- Directed by: K. A. Suriyanithi
- Written by: K. A. Suriyanithi
- Produced by: A. Joseph Stalin
- Starring: Abhinay Vaddi Haira Aishwarya Rajesh
- Cinematography: Abdulkalam
- Edited by: P. Sai Suresh
- Music by: J. Vimal
- Production company: Prince Film Circuit
- Release date: 1 March 2019;
- Running time: 134 minutes
- Country: India
- Language: Tamil

= Vilambaram (2019 film) =

2019 Indian film by Suriyanithi

Vilambaram is a 2019 Indian Tamil-language film directed by Suriyanithi and produced by Joseph Stalin. It stars Abhinay Vaddi, Haira and Aishwarya Rajesh. Featuring music composed by J. Vimal, the film began production in mid-2012 was released in March 2019.

==Production==
The film's producer Joseph Stalin, an entrepreneur, met director Suriyanithi through the co-producer of the film, V. P. Ramakrishnan, and agreed to finance his debut film. Suriyanithi had previously apprenticed under directors including K. Balachander, Yaar Kannan and Sundar K. Vijayan. The makers decided to cast actor Abhinay Vaddi after seeing him in Dasari Narayana Rao's Young India (2010), and Vilambaram was the first Tamil film that he signed on to appear in. The film was shot throughout late 2012 and early 2013 in Kuala Lumpur and Putrajaya, with actresses Haira and Aishwarya Rajesh also joining the cast. Rajesh played a glamorous character in the film.
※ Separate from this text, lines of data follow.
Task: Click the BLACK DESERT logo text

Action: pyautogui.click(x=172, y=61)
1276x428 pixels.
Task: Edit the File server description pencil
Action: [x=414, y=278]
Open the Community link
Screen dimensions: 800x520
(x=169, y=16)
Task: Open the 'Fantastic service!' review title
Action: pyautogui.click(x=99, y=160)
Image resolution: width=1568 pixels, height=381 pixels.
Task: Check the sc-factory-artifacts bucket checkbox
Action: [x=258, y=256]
Following Aishwarya Rajesh's appearances in Rummy (2014) and Pannaiyarum Padminiyum (2014), she had become a known presence in the Tamil film industry. The producers subsequently increased her visibility in the film's promotional material and tried to pass her off as the film's lead actress in July 2014. Aishwarya later spoke out against the makers, suggesting that she had only appeared in a small role in the film and that the promoters were misrepresenting her involvement in the project. The film continued to be delayed and unreleased for five further years, before being released in 2019.

== Soundtrack ==
The soundtrack is composed by J. Vimal Raj. He previously worked on the score for the film Senthoora Poove and the director of this film, Suriyanithi, worked as an assistant director for the film.

- "Azhagazhagai" - Harish Raghavendra
- "Chevvaai Malarntha" - Shravya
- "Yennai Yenda" - Priya Himesh, Velmurugan (lyrics by J. Vimal Raj)
- "Vilambaram" - Ranjith
- "Vilambaram" - J. Vimal Raj

== Release ==
The film released on 1 March 2019 along with 90 ML, Dha Dha 87, Thirumanam, and Thadam. The film went unnoticed at the box office.